We made it . So...we started heeling without a leash or collar. This way she understood that I could not help her get into the right position with the leash and she needs to figure out on her own how to get a reward. Almost immediately she began finding the right position to get her reward faster. Now if she sits away from me she would correct herself. Maybe this helped me with the focus too. When she knows I won't help her with the leash if she isn't in the right position, she stopped getting bored and dropping her head, she began paying more attention because if she makes a mistake she would need some more time to figure out how to correct herself and I won't give her a reward till her butt is where it should be. When we practise heeling with a leash I don't use it at all for helping her. It's just attached to her collar because when we go to BH it would be attached to her collar for some time. Now she would get into the right position immediately when I tell her to heel 90% of the time which is awesome. If she doesn't get into the right position, she would correct herself.
However I think I'm still doing something wrong. I started increasing the time we are heeling in a straight line. She is awesome when I make sudden stops, when I start walking very slow, or increase my speed. I think this keeps her engaged and that's why she is perfect while I'm doing those things. But if I just walk in the same pace in a straight line for some time her butt would start to wander. In this case her front end is where it should be but her butt... I tried this next to a long fence...and her front end started to wander. In those cases I just stop and she would get in the right position on her own. She is a lot better when I removed the leash-helping thing from our heeling. But why she would be great when we make sudden stops, corner, walk slowly or fast and she would be awful while heeling in a straight line.

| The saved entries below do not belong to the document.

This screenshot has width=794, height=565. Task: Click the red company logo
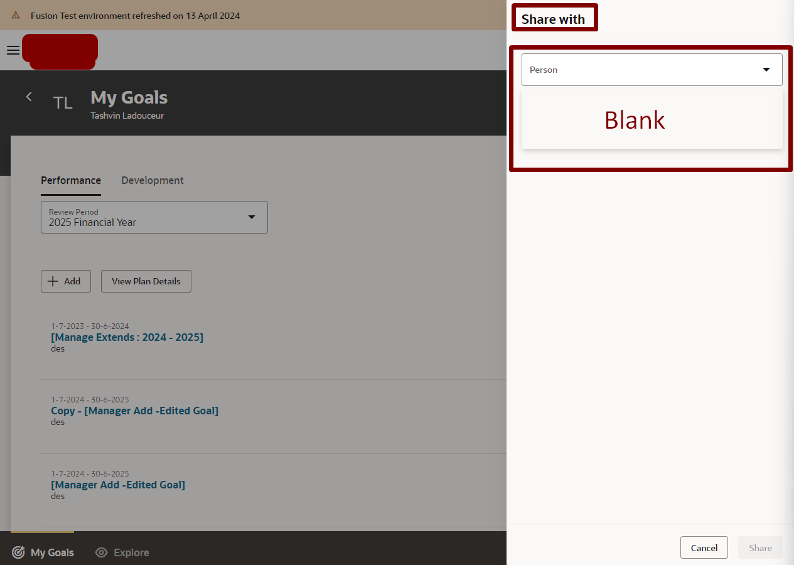coord(60,51)
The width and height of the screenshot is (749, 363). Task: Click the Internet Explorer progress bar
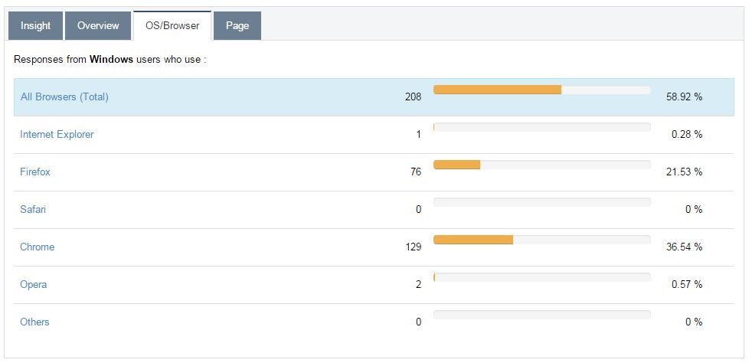click(541, 127)
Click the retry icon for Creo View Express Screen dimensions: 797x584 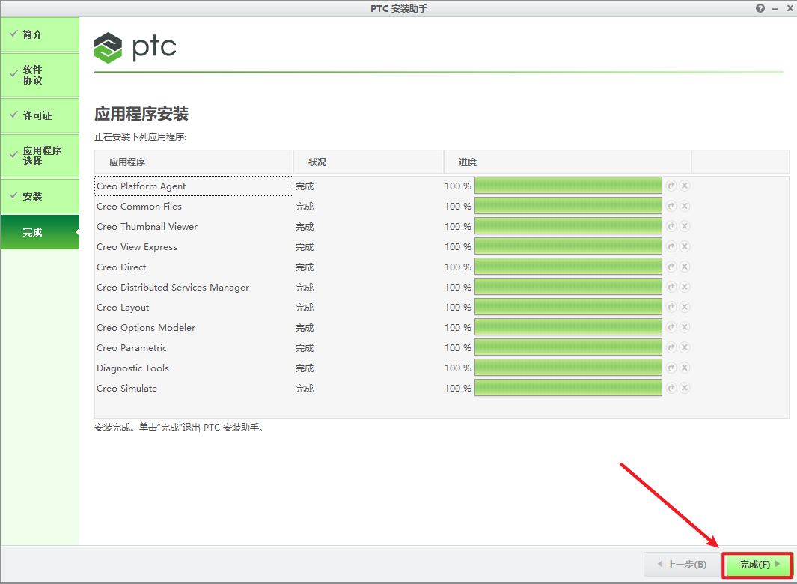(x=671, y=246)
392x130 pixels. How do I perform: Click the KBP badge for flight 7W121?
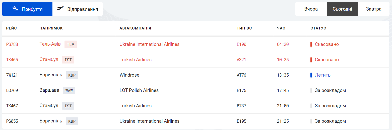72,75
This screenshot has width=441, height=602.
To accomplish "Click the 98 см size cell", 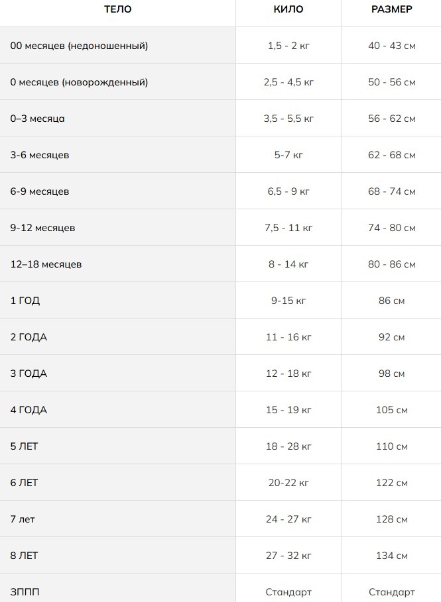I will [x=391, y=374].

When her rear or front end start to wander I stop and she sits next to me in the right position. OK, but I don't think she knows that I stop because she isn't walking where she should be but because this is a part of the exercise... I don't think that she understands that she is doing something wrong at all. Yes, I make sure to reward her while she walks next to me but if she doesn't I would just stop and she would think it's because I just stop, not because she isn't where she should be. I need to do something in the moment she would start wandering, but what?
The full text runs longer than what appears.